УСЛОВИЕ ЗАДАЧИ — Найдите в материале все строки, где встречается слово «height», и выпишите их полностью. Регистр букв учитывается.

СОХРАНЁННЫЕ СТРОКИ —
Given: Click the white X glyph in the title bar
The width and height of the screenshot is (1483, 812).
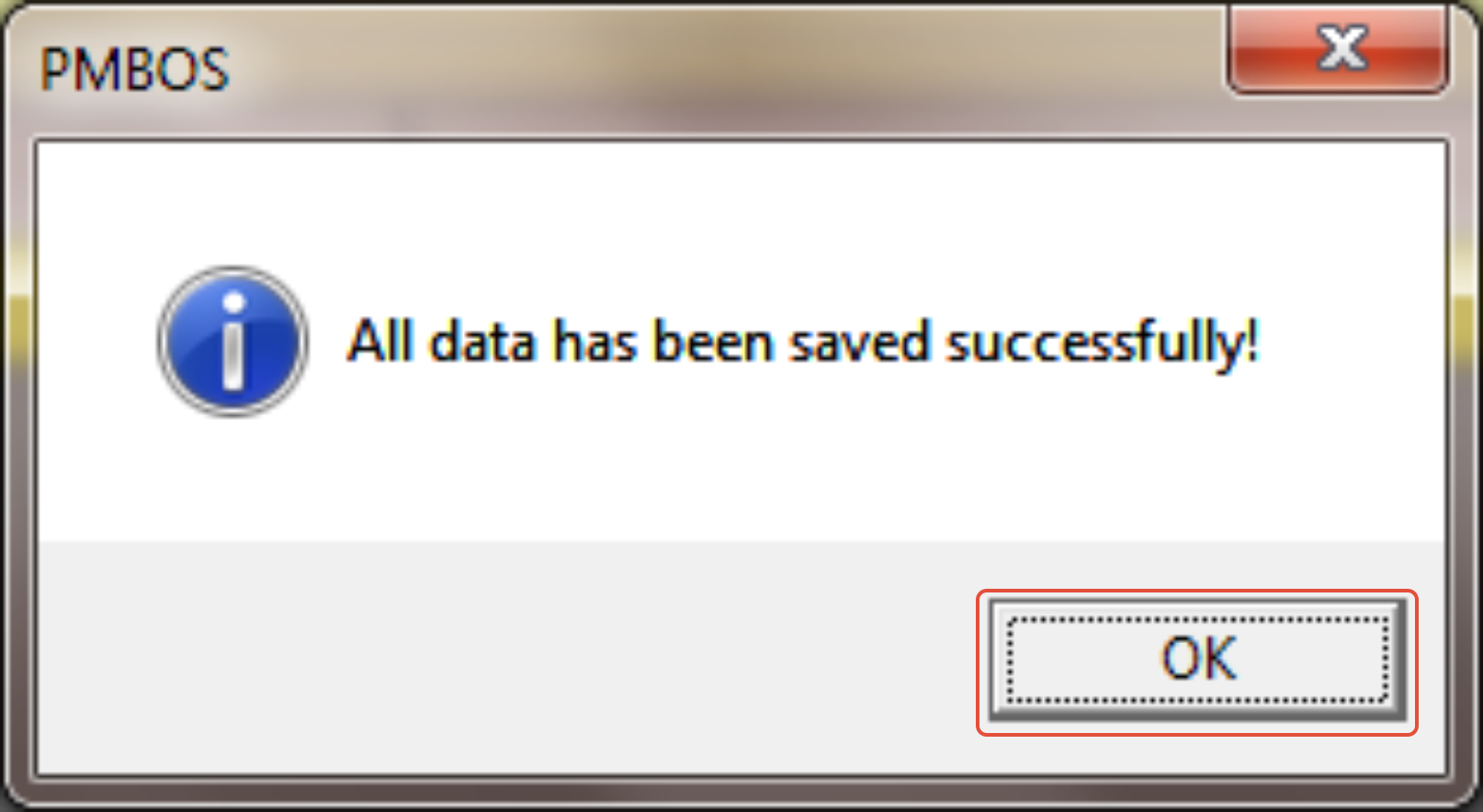Looking at the screenshot, I should point(1342,48).
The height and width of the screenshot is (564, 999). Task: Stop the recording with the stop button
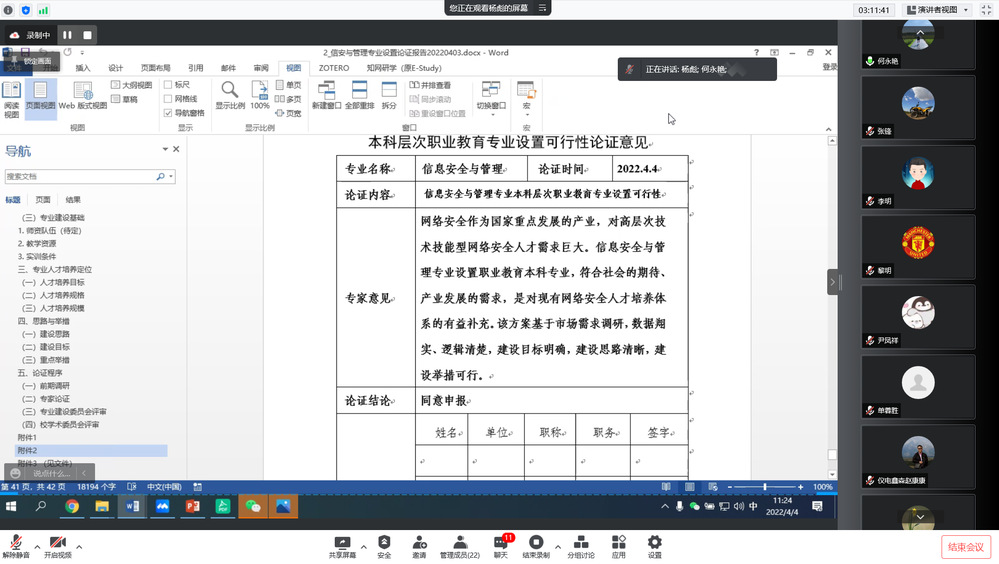tap(87, 35)
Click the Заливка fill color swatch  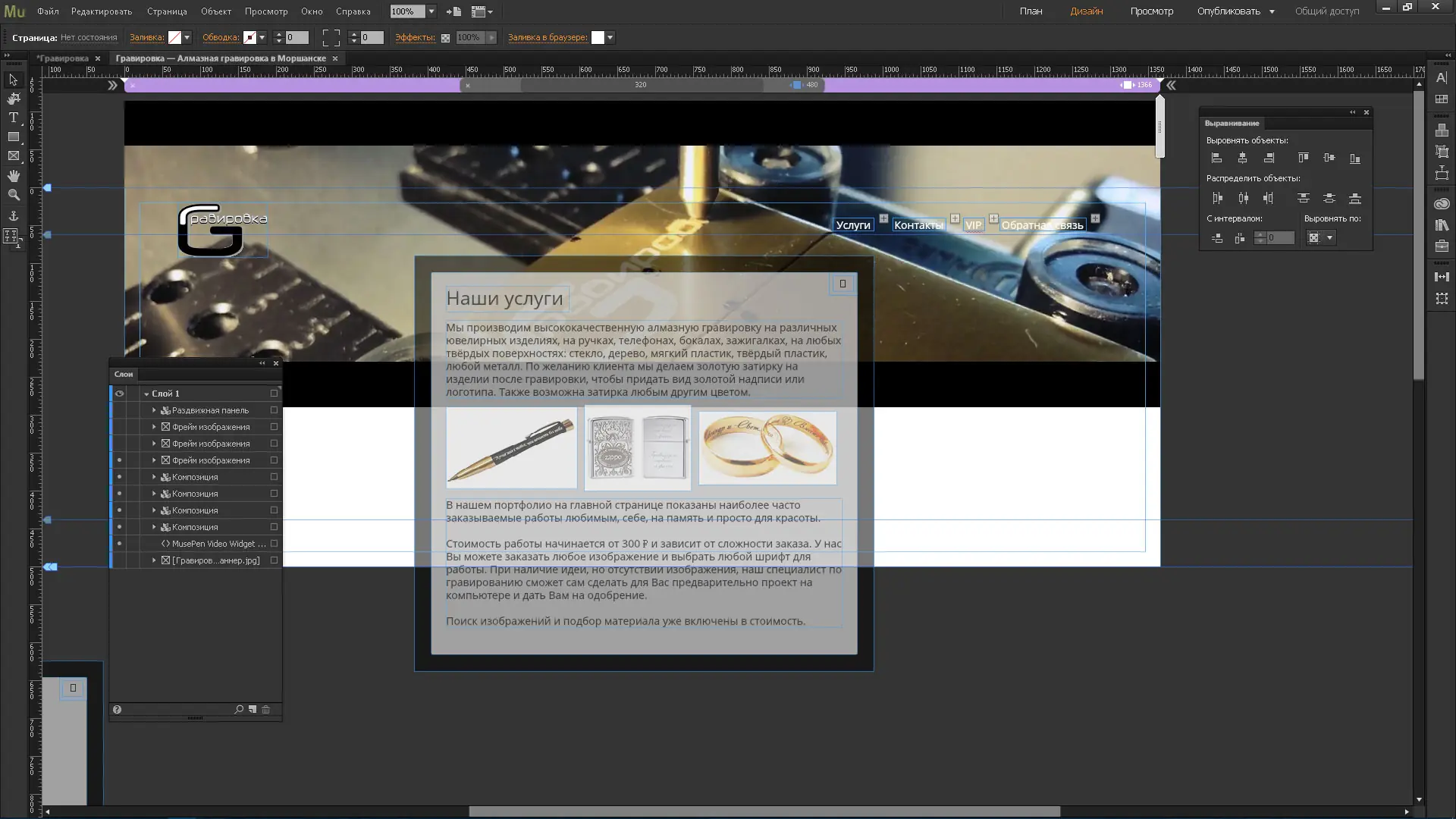pos(175,37)
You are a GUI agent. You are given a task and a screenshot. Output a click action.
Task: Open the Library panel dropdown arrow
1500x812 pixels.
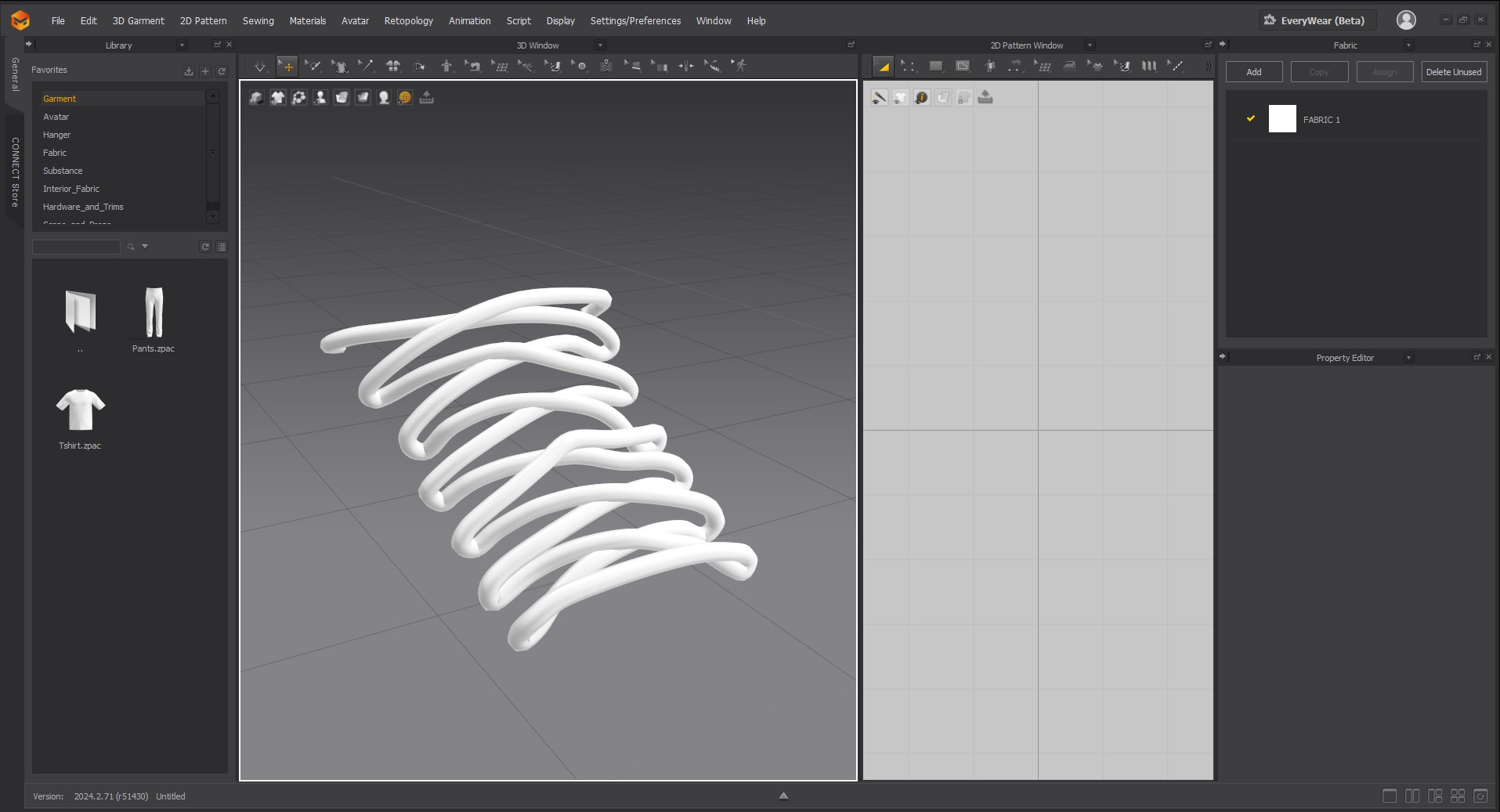click(x=183, y=45)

РЕЗУЛЬТАТ НИЖЕ —
The width and height of the screenshot is (1483, 812).
The height and width of the screenshot is (564, 999). Task: Stop the recording with the stop button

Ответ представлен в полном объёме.